* **EXERCISE GOAL**
Word for word, repeat all of the entries.

* **PROVIDED DATA**

[Start of Attachment]

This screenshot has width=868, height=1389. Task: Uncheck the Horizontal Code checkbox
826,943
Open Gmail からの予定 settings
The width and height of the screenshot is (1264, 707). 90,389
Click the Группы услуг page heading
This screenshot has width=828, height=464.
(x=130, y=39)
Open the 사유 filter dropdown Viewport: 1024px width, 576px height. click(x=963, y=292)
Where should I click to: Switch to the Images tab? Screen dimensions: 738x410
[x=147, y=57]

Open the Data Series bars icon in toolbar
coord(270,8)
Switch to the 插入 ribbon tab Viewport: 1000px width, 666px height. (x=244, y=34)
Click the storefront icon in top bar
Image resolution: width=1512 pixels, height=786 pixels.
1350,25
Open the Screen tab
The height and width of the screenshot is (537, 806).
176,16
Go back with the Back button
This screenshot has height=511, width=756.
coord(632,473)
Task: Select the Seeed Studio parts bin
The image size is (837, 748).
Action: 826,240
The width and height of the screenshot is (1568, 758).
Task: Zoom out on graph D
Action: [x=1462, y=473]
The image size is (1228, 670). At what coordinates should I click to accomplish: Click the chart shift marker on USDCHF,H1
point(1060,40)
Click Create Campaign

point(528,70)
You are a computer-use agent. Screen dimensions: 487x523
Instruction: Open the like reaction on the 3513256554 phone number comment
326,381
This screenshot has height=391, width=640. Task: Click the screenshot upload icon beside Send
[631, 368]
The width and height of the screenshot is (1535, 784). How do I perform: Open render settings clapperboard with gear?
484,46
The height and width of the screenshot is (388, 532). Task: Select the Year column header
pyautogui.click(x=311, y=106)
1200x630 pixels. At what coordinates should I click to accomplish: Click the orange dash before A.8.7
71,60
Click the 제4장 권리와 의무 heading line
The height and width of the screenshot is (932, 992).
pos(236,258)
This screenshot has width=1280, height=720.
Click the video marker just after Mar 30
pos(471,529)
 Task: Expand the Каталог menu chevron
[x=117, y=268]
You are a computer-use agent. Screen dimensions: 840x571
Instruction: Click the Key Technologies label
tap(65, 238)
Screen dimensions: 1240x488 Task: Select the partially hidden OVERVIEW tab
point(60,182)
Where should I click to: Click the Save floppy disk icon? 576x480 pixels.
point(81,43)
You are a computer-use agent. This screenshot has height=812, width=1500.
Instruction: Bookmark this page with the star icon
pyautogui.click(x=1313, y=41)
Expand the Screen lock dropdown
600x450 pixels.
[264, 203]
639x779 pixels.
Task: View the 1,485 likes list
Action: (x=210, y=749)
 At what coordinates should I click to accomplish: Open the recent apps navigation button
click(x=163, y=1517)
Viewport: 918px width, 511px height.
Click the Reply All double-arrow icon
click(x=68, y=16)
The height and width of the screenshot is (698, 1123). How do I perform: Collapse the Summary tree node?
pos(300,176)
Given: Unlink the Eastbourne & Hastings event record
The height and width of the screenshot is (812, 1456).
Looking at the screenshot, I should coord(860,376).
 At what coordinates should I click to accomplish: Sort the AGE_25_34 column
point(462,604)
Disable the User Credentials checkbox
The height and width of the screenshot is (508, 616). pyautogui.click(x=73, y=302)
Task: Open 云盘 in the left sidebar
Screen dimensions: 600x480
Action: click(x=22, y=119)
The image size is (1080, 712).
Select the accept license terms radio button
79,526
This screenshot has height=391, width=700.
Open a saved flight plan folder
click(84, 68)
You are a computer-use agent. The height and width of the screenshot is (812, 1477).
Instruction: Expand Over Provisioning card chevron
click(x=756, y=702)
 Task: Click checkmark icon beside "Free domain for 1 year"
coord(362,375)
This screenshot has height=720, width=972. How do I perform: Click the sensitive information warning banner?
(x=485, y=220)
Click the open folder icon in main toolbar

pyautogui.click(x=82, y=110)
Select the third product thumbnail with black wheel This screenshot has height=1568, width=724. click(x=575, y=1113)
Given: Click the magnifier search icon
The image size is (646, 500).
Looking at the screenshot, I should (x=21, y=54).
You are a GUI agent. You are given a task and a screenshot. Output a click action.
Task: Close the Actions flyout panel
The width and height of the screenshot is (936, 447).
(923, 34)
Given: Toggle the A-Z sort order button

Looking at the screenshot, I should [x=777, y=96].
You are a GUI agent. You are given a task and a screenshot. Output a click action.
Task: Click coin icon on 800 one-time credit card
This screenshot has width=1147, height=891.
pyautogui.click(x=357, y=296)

[End of Attachment]

* **WRITTEN ANSWER**
This screenshot has width=868, height=1389. Task: Uncheck the Horizontal Code checkbox
826,943
Open Gmail からの予定 settings
The width and height of the screenshot is (1264, 707). 90,389
Click the Группы услуг page heading
This screenshot has width=828, height=464.
(x=130, y=39)
Open the 사유 filter dropdown Viewport: 1024px width, 576px height. click(x=963, y=292)
Where should I click to: Switch to the Images tab? Screen dimensions: 738x410
[x=147, y=57]

Open the Data Series bars icon in toolbar
coord(270,8)
Switch to the 插入 ribbon tab Viewport: 1000px width, 666px height. (x=244, y=34)
Click the storefront icon in top bar
Image resolution: width=1512 pixels, height=786 pixels.
1350,25
Open the Screen tab
The height and width of the screenshot is (537, 806).
176,16
Go back with the Back button
This screenshot has height=511, width=756.
coord(632,473)
Task: Select the Seeed Studio parts bin
The image size is (837, 748).
Action: 826,240
The width and height of the screenshot is (1568, 758).
Task: Zoom out on graph D
Action: [x=1462, y=473]
The image size is (1228, 670). At what coordinates should I click to accomplish: Click the chart shift marker on USDCHF,H1
point(1060,40)
Click Create Campaign

point(528,70)
You are a computer-use agent. Screen dimensions: 487x523
Instruction: Open the like reaction on the 3513256554 phone number comment
326,381
This screenshot has height=391, width=640. Task: Click the screenshot upload icon beside Send
[631, 368]
The width and height of the screenshot is (1535, 784). How do I perform: Open render settings clapperboard with gear?
484,46
The height and width of the screenshot is (388, 532). Task: Select the Year column header
pyautogui.click(x=311, y=106)
1200x630 pixels. At what coordinates should I click to accomplish: Click the orange dash before A.8.7
71,60
Click the 제4장 권리와 의무 heading line
The height and width of the screenshot is (932, 992).
pos(236,258)
This screenshot has width=1280, height=720.
Click the video marker just after Mar 30
pos(471,529)
 Task: Expand the Каталог menu chevron
[x=117, y=268]
You are a computer-use agent. Screen dimensions: 840x571
Instruction: Click the Key Technologies label
tap(65, 238)
Screen dimensions: 1240x488 Task: Select the partially hidden OVERVIEW tab
point(60,182)
Where should I click to: Click the Save floppy disk icon? 576x480 pixels.
point(81,43)
You are a computer-use agent. This screenshot has height=812, width=1500.
Instruction: Bookmark this page with the star icon
pyautogui.click(x=1313, y=41)
Expand the Screen lock dropdown
600x450 pixels.
[264, 203]
639x779 pixels.
Task: View the 1,485 likes list
Action: (x=210, y=749)
 At what coordinates should I click to accomplish: Open the recent apps navigation button
click(x=163, y=1517)
Viewport: 918px width, 511px height.
Click the Reply All double-arrow icon
click(x=68, y=16)
The height and width of the screenshot is (698, 1123). How do I perform: Collapse the Summary tree node?
pos(300,176)
Given: Unlink the Eastbourne & Hastings event record
The height and width of the screenshot is (812, 1456).
Looking at the screenshot, I should coord(860,376).
 At what coordinates should I click to accomplish: Sort the AGE_25_34 column
point(462,604)
Disable the User Credentials checkbox
The height and width of the screenshot is (508, 616). pyautogui.click(x=73, y=302)
Task: Open 云盘 in the left sidebar
Screen dimensions: 600x480
Action: click(x=22, y=119)
The image size is (1080, 712).
Select the accept license terms radio button
79,526
This screenshot has height=391, width=700.
Open a saved flight plan folder
click(84, 68)
You are a computer-use agent. The height and width of the screenshot is (812, 1477).
Instruction: Expand Over Provisioning card chevron
click(x=756, y=702)
 Task: Click checkmark icon beside "Free domain for 1 year"
coord(362,375)
This screenshot has height=720, width=972. How do I perform: Click the sensitive information warning banner?
(x=485, y=220)
Click the open folder icon in main toolbar

pyautogui.click(x=82, y=110)
Select the third product thumbnail with black wheel This screenshot has height=1568, width=724. click(x=575, y=1113)
Given: Click the magnifier search icon
The image size is (646, 500).
Looking at the screenshot, I should (x=21, y=54).
You are a GUI agent. You are given a task and a screenshot. Output a click action.
Task: Close the Actions flyout panel
The width and height of the screenshot is (936, 447).
(923, 34)
Given: Toggle the A-Z sort order button

Looking at the screenshot, I should [x=777, y=96].
You are a GUI agent. You are given a task and a screenshot. Output a click action.
Task: Click coin icon on 800 one-time credit card
This screenshot has width=1147, height=891.
pyautogui.click(x=357, y=296)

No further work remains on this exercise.